- _Work order_: Return, exactly and in full, the lines of the records below starting at the one with "Instruction: Click the large" and ending at the one with "This screenshot has height=635, width=851.", and no other lines.

- _Exercise inputs_:
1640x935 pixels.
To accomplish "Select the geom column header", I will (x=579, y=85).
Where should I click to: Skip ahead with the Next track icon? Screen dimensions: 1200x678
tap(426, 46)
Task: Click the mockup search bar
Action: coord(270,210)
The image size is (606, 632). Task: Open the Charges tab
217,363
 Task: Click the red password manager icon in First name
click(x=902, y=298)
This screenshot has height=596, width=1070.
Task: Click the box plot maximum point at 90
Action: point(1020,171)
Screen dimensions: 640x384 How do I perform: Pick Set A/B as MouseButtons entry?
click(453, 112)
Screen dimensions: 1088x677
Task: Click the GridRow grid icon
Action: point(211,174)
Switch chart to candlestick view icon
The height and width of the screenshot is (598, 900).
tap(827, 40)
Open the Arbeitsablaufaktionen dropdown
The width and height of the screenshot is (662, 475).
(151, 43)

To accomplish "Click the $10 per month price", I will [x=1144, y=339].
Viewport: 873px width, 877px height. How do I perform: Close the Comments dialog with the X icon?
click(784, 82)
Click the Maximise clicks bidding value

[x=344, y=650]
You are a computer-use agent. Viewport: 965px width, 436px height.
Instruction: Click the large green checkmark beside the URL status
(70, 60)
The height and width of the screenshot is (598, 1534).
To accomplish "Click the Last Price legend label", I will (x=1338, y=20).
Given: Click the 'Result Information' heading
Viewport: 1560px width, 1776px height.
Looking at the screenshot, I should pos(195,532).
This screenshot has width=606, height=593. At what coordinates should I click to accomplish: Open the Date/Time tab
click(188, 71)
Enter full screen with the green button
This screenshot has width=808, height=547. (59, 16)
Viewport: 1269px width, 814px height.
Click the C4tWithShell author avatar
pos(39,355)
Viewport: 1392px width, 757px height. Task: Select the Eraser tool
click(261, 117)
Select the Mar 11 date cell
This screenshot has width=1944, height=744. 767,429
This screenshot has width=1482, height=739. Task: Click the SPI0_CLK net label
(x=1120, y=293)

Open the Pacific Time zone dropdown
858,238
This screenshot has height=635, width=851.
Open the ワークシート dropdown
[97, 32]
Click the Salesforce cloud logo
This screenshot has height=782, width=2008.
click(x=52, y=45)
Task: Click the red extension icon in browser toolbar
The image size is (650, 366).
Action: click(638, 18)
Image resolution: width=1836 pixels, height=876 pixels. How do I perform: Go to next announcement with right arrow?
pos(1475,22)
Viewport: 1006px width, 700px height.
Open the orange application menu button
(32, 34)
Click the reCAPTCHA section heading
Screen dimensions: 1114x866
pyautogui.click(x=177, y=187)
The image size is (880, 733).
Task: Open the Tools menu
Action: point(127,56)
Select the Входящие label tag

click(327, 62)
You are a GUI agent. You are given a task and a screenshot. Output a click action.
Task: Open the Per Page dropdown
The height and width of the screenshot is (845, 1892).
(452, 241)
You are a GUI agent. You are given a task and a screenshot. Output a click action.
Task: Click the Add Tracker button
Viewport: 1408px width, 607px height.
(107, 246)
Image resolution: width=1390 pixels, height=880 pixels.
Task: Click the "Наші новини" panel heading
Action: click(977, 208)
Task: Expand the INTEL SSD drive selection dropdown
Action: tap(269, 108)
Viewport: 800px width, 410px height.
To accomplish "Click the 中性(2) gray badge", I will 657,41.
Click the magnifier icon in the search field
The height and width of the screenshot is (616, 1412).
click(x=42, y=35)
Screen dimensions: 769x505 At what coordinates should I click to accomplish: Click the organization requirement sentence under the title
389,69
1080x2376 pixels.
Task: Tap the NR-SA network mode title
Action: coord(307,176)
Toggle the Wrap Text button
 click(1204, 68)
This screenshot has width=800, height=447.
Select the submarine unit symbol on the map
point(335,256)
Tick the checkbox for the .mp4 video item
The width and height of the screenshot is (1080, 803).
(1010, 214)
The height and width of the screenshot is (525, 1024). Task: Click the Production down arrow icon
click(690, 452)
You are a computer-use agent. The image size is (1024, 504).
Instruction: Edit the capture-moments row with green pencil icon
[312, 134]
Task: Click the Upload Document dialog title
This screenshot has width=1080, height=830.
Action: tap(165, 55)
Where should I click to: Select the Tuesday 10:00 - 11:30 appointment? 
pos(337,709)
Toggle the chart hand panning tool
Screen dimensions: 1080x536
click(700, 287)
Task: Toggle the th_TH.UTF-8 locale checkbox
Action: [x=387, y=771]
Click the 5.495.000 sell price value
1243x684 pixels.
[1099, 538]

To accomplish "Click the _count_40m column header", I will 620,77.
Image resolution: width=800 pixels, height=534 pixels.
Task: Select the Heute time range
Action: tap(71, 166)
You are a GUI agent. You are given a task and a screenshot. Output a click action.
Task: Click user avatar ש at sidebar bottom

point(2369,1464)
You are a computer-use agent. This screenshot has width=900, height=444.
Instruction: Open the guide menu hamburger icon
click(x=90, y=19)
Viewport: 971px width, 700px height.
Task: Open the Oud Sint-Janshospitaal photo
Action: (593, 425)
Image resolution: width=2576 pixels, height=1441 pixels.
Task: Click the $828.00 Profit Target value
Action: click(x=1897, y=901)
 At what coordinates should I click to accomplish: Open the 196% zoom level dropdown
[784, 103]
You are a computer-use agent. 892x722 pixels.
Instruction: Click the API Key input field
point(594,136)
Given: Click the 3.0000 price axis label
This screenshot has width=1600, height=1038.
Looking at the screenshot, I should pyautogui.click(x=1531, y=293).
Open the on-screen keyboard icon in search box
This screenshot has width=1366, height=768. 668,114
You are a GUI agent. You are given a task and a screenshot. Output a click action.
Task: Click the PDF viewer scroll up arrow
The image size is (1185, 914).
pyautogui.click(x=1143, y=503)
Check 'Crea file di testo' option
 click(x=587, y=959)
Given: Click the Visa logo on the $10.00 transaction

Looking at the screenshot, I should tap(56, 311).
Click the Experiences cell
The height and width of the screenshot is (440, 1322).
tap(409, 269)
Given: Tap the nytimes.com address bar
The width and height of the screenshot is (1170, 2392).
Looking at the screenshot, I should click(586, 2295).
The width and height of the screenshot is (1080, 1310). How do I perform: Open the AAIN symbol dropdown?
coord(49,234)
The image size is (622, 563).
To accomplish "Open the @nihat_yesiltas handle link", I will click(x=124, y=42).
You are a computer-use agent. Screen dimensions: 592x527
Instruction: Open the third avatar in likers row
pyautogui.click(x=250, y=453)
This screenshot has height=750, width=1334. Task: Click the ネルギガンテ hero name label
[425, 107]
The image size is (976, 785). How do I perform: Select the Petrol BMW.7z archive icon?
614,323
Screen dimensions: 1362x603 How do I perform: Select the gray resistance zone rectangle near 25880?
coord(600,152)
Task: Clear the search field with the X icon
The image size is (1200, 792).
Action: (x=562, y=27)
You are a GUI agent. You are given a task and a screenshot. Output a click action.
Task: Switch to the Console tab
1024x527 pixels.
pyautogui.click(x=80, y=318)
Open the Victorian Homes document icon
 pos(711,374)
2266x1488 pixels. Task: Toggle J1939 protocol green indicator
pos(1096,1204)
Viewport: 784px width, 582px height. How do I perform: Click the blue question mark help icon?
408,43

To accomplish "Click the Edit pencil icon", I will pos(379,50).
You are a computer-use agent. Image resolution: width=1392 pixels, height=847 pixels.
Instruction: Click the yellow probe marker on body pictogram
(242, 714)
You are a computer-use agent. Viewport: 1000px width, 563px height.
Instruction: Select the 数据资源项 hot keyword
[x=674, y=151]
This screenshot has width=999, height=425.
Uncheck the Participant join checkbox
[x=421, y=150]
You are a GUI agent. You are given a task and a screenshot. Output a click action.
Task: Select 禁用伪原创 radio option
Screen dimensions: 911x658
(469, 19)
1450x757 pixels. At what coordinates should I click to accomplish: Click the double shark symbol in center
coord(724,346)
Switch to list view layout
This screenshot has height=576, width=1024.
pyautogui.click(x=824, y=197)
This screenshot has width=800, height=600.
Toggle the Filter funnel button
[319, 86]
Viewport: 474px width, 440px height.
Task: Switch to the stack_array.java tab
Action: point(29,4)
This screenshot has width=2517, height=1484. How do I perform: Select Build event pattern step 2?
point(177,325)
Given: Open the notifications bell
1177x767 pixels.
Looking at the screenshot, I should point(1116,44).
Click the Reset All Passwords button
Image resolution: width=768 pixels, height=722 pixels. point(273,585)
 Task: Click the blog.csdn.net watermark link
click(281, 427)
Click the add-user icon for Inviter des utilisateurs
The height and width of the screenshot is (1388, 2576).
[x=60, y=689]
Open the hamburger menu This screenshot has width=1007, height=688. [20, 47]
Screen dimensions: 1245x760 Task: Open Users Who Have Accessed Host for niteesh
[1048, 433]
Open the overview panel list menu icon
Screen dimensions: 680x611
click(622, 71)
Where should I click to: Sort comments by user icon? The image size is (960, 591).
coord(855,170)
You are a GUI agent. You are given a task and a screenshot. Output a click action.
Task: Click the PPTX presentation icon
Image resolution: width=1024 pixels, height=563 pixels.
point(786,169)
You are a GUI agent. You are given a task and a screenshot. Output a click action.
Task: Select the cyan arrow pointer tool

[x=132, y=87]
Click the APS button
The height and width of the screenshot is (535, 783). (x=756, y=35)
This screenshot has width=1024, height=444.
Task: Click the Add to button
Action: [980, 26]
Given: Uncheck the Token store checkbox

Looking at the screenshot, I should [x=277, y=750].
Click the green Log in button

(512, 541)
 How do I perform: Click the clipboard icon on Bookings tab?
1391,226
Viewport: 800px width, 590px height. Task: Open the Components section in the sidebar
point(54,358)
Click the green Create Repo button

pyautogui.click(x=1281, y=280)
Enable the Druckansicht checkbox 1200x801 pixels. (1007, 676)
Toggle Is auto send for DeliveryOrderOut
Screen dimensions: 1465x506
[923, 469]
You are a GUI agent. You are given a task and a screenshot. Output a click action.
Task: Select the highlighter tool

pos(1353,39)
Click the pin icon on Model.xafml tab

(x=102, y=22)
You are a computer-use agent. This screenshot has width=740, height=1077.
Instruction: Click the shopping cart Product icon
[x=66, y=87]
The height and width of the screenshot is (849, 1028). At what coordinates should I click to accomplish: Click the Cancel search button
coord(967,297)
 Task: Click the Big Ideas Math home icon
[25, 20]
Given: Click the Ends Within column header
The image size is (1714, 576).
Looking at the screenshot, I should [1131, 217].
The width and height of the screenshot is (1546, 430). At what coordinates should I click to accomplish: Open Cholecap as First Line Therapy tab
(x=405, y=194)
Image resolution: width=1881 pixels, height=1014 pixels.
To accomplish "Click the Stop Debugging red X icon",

- _Task answer_:
Instruction: Click the large green checkmark beside the URL status
(70, 60)
The height and width of the screenshot is (598, 1534).
To accomplish "Click the Last Price legend label", I will (x=1338, y=20).
Given: Click the 'Result Information' heading
Viewport: 1560px width, 1776px height.
Looking at the screenshot, I should pos(195,532).
This screenshot has width=606, height=593. At what coordinates should I click to accomplish: Open the Date/Time tab
click(188, 71)
Enter full screen with the green button
This screenshot has width=808, height=547. (59, 16)
Viewport: 1269px width, 814px height.
Click the C4tWithShell author avatar
pos(39,355)
Viewport: 1392px width, 757px height. Task: Select the Eraser tool
click(261, 117)
Select the Mar 11 date cell
This screenshot has width=1944, height=744. 767,429
This screenshot has width=1482, height=739. Task: Click the SPI0_CLK net label
(x=1120, y=293)

Open the Pacific Time zone dropdown
858,238
This screenshot has height=635, width=851.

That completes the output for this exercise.